We rounded the corner, metal doors in the sidewalk making a racket when we stepped on them. We came to the street with the same bright bodega where I’d purchased my cigarettes the night I saw Amos. The plastic cat was waving from its perch on the register. I remembered those cats were meant to symbolize luck. Good omens.
“Et voilà!” Vadis exclaimed.
It was an anticlimactic sight. Wedged between the bodega and a former tenement building was an old synagogue. I must have passed it a dozen times but had never really noticed it before. It looked uncomfortable, crammed between its modern neighbors, condos on one side and the bodega on the other, as if it had come second. There were turrets on each corner, guarded by a pair of lions, leering downward and frozen mid-roar. Beneath their paws were hooded security cameras. All the windows were boarded up except for a stained glass Star of David in the center, with some of the panes missing. The lower part of the fa?ade was decorated in graffiti, the top in pigeon shit, as if both species had come to an arrangement.
“You’re Jewish now?”
I glanced at Vadis, who didn’t respond, and then back at the building. Why the city’s defunct synagogues, in particular, had failed to morph into co-ops and coworking spaces, I never understood. Maybe there were landmark issues. Maybe they were condemned. Maybe an aging sculptor with a septum piercing lorded over them. Whatever the reason, many of these places were now the domain of rats. And those desperate enough to sneak into them. Which, apparently, included us.

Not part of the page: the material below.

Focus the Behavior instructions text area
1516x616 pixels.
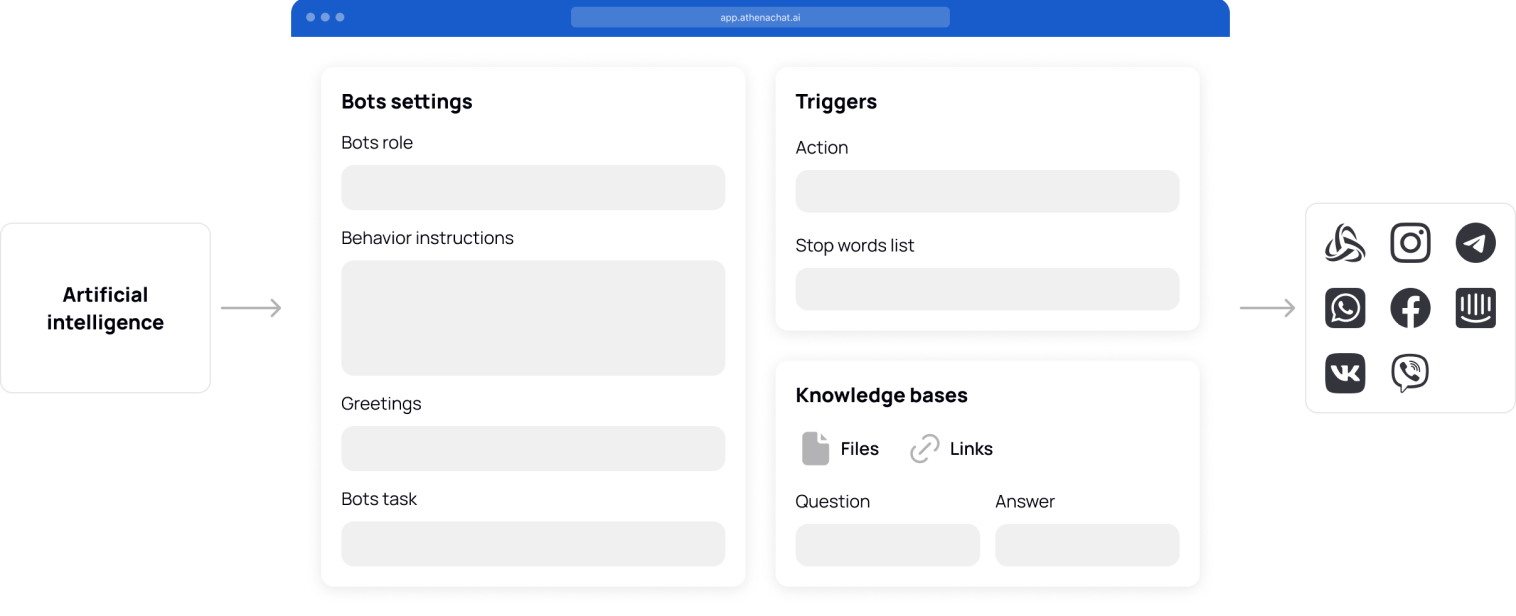532,318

“It’s not sneaking,” Vadis said. “Watch this.”
She took a step back, making sure a surveillance camera got a clear shot of her. A red light blinked dumbly. She marched in place. She hopped up and down. Eventually, she wrapped her sleeve over her fist, knocking on the doors until they shook. I could feel the words form in my mouth: Maybe we should just go. I’d never heard anyone say this sentence outside of a horror movie. Nothing gets the mansion gate to creak open quite like “maybe we should just go.”
“I really don’t need to go to some secret place.”

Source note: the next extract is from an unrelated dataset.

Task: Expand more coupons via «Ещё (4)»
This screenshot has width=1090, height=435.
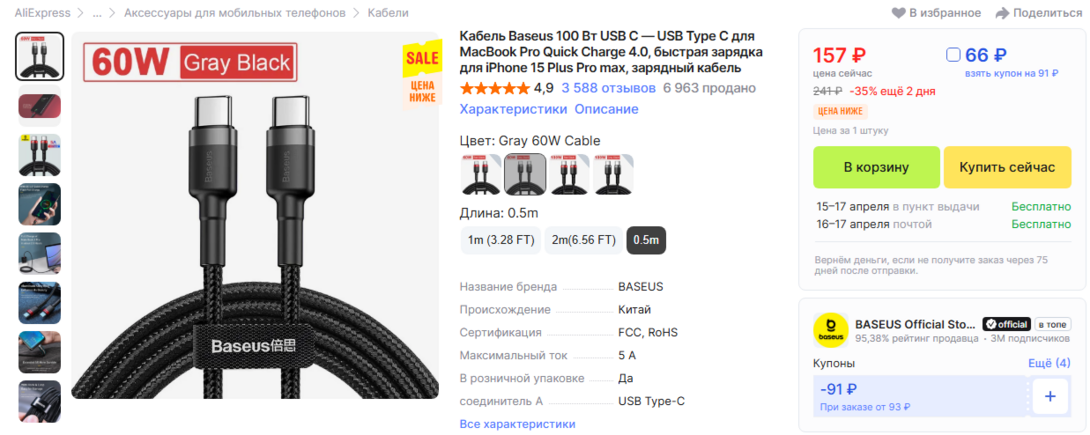Action: (x=1049, y=363)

I imagined how annoyed Boots would be if he were here, dealing with the whims of Vadis, whose snobberies outperformed mine (she who always had to leave one party for another, she who simply had to find the hidden beach town only to declare it dead upon her arrival). He once said, apropos of nothing, “I can’t imagine Vadis using an airport bathroom” and I knew just what he meant.

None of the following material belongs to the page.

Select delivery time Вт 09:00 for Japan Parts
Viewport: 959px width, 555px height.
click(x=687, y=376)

“Let’s get pizza,” I suggested.
She ignored me, focusing her efforts on composing a rapid-fire text. Before she could finish, I heard a click. The door unlocked.
“Or that,” she said, rolling her eyes.
We entered a musty area that looked as I suspected it would, only worse, and smelled as I suspected it would, only worse. Unidentified particles floated through strips of light. A fire had blown through the roof at some point and the walls were dotted with holes. Some were torn down to the plaster, repaired with yellowing newspaper. Beer bottles, relieved of their labels, congregated in the corners. Cobwebs stretched between the charred beams overhead. Everything seemed wet. Over my shoulder, I caught sight of a few pedestrians on the opposite side of the street, peering at us with the New York–specific envy one has for people who have the authority to enter a place they’ve only seen from the outside.
Then the door banged shut and everything went dark.